One thing Steve and Adam emphasise throughout is systematicity. The next book, Laying the Foundations, is a book about design systems.

There’s been a lot of talk about design systems in 2019. (I really like this talk in particular.) There’s also been lots of great books published about them.

In my opinion, Andrew’s book is one of the best.

Andrew covers how to create, iterate, systematise and maintain a design system or a set of brand guidelines.

He also covers how to sell people on it: how to get buy-in from devs, product owners, and the wider business.

The final book, The Best Interface Is No Interface, is exactly what it says on the tin. Golden’s writing is sarcastic and sassy and this book is hugely enjoyable to read. You can read a preview of it in The Verge here.

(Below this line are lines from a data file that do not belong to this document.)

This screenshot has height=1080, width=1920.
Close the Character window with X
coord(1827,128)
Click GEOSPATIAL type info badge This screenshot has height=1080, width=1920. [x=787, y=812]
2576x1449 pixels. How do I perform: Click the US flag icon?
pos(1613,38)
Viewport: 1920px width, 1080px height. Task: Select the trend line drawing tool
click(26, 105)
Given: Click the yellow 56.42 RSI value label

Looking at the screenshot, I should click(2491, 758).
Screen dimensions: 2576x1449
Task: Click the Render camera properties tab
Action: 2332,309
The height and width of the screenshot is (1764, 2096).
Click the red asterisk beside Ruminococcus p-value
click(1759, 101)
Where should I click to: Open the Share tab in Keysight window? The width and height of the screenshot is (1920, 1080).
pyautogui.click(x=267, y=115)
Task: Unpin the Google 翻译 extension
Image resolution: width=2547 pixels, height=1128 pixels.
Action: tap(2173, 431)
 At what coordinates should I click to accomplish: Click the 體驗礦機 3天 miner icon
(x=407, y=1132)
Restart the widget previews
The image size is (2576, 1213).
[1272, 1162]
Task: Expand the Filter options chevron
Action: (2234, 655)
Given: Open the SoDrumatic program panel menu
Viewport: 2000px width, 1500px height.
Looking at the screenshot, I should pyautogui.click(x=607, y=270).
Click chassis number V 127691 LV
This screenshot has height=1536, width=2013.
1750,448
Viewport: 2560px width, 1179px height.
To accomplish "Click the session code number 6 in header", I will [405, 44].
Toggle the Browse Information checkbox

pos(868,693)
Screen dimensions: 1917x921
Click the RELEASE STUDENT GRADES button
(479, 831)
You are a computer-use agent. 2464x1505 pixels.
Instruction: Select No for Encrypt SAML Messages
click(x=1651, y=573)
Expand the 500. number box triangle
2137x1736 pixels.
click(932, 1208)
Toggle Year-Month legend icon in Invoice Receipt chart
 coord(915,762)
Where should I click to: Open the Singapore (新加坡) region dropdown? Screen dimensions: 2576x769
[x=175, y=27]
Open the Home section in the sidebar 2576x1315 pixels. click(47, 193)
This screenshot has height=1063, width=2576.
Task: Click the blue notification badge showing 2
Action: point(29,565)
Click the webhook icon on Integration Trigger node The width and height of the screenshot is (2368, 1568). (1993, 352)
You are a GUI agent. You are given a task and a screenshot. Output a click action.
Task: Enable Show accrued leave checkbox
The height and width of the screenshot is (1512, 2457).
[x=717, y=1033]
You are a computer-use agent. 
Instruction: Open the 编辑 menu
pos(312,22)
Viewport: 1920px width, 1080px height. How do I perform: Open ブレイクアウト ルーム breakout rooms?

The tone-of-voice / copywriting / content books #

If you’re a UX researcher, UI designer, product manager, or similar, you can’t ignore tone-of-voice and content.

Even if your company has a dedicated copywriter and content designer, knowing the basics will take you far. All three of these books are siick and are short, easy reads.

The first book is called Several Short Sentences About Writing. It advocates starting writing by using short sentences. This may not sound that important. But it has a tremendous impact.

I defer to the New York Journal of Books, which states that this book is

[the] best book on writing. Ever. To paraphrase Voltaire’s statement concerning the Almighty, ‘if Verlyn Klinkenborg did not exist, it would be necessary to invent him.’

. . . Indeed, no other book is as filled with as much grounded, practical advice for putting words to the paper or electronic page or gives better, more helpful exercises.”

Next is Copywrong to Copywriter. It’s a great short book about and writing with purpose. It covers all the basics: copy strategy, defining audience, finding tone of voice, grammar, and more.

Third is Content Design. Oh boy. I was blown away by this short book.

Sarah was part of the team that revamped GDS (the UK Government Digital Service) and invented ‘content design’ as a discipline.

The book explains what it means, and has practical examples of techniques to use when working.


The CEO book #

Book number 7 is Hot Seat. Okay, I’ll be honest. I haven’t finished this one. I’m only two sections in (founding and funding). But it’s really, really interesting.

If you’re reading this article, then I bet you’re the kind of person who’s thought about starting a company before.

This book is a deep dive into the complexities and practicalities of starting a company, splitting equity, finding co-founders, finding investors, and hopefully becoming profitable. It’s almost a cheat-sheet. And, moreover, it’s incredibly readable. Dan is a great storyteller — all the information about being a CEO is told through stories about companies (both successful and unsuccessful).


The bonus book #

The bonus eighth book I read this year that is so so sick is: The War of Art by Steven Pressfield.

Here’s an excerpt:

There’s a secret that real writers know that wannabe writers don’t, and the secret is this: It’s not the writing part that’s hard. What’s hard is sitting down to write. What keeps us from sitting down is Resistance.

This book is phenomenal. Don’t let the hideous cover fool you.(I re-covered mine in some nice wrapping paper.)

Go buy it. Go read it. Battle Resistance every single day. Some days you might even win.